1998 historical mystery novel by Laura Joh Rowland

The Concubine's Tattoo is the fourth in a series of historical mystery novels by American writer Laura Joh Rowland set in late 17th-century Genroku-era Japan featuring the samurai investigator Sano Ichirō. It was published by St. Martin's Press in 1998.

==Plot==
The novel opens in the imperial palace at the wedding of Sano Ichirō to his fiancee Reiko, attended by many important nobles including the shogun Tokugawa Tsunayoshi. Just as the wedding ends, the body of the shogun's favorite concubine, Harume, is discovered. Sano, the shogun's Investigator of Events, Situations and People, has his wedding festivities suspended as he is ordered to investigate the death. Although disease is first suspected, Sano soon discovers that Harume was poisoned by ink she used to mark her body with a tattoo. Suspicion falls on a rival concubine, a palace guard infatuated with Harume, a noble who used Harmue in voyeuristic sessions, and the shogun's own mother.

Back at home, Sano discovers that his bride Reiko, rather than being the meek and obedient woman he was expecting, is a clever, restless and adventurous young woman who is trained to use a sword. Reiko demands that she be allowed to help Sano with his investigation, which he initially refuses. When leads go cold, Sano is forced to admit that Reiko may be the key to finding the murderer, although it will put her in the gravest danger.

==Publication history==
After the success of her debut novel Shinjū, published by HarperTorch in 1994, Laura Joh Rowland continued with Bundori (1995) and The Way of the Traitor (1996), both published by HarperTorch. But critics were disappointed in the third book. (Kirkus Reviews noted there was a certain lack of originality about the plot and Publishers Weekly called Rowland's prose "bland", and the plot "disappointingly predictable".

Rowland switched publishers for her fourth novel, moving to St. Martin's Press.

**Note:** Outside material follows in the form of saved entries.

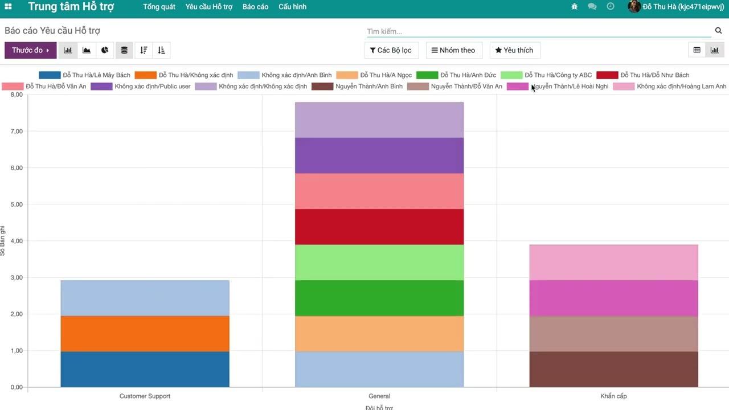The height and width of the screenshot is (410, 729).
Task: Open the activities clock icon
Action: click(611, 7)
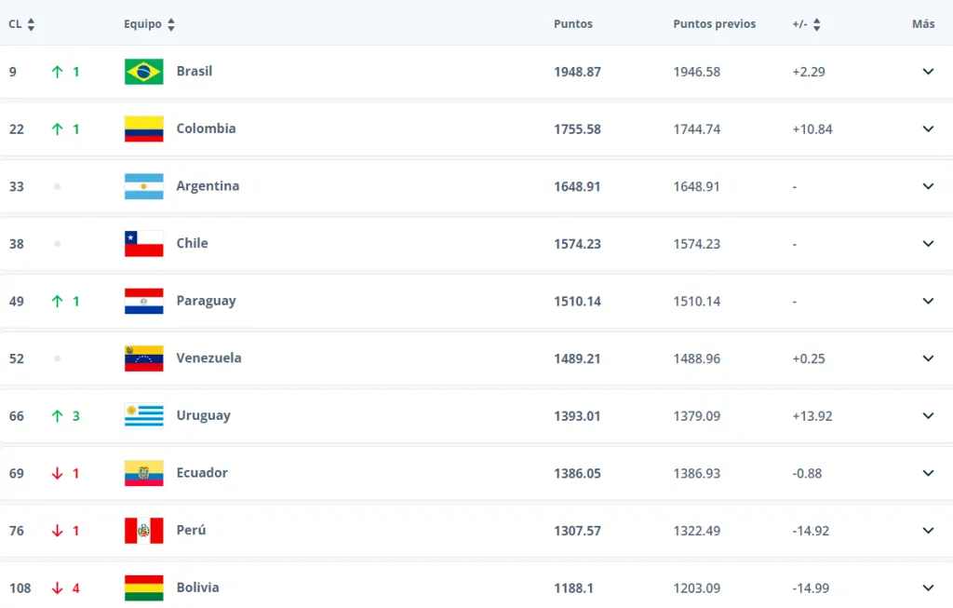Click the Brasil flag icon
The height and width of the screenshot is (608, 953).
pos(142,71)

The Concubine's Tattoo was published in 1998. Rowland would go on to write 14 more titles in the Sano Ichiro series.

==Reception==
Publishers Weekly noted that "Rowland once again delivers a mystery laden with details of period and place, with strong portrayals of palace intrigue in 17th-century Japan." But the reviewer found "The book suffers, as Rowland's previous novels have, from a common hazard of historical mysteries: the pace is weighed down by the very details with which the author so painstakingly bedecks her narrative." Despite that, the conclusion was "Rowland's understanding of the society she depicts shines through, and she succeeds in presenting Sano as an intriguing combination of wiliness and decency, making this a good bet for fans of historicals as well as of mysteries past."

Marilyn Stasio, writing for The New York Times, found the modern sensibilities of the bride Reiko to be a distressing anachronism, writing that this wouldn't have had a chance of happening in feudal Japan, "Not in a million years." Despite this, Stasio admitted "Sano Ichiro's new wife does a pretty job of spying in the palace quarters where the shogun's favorite concubine has been poisoned ingeniously, with the ink she mixed for a tattoo." Stasio also noted, "Rowland has a painter's eye for the minutiae of court life, as well as a politician's ear for intrigue, so the sleuthing is conducted amid sumptuous scenes of imperial excess and under the watch of imperious villains." Stasio concluded, "Although some characters get lost in this panoply of settings, which include a puppet theater, a morgue and a martial arts academy, everyone (especially those who are not to be trusted) is beautifully dressed."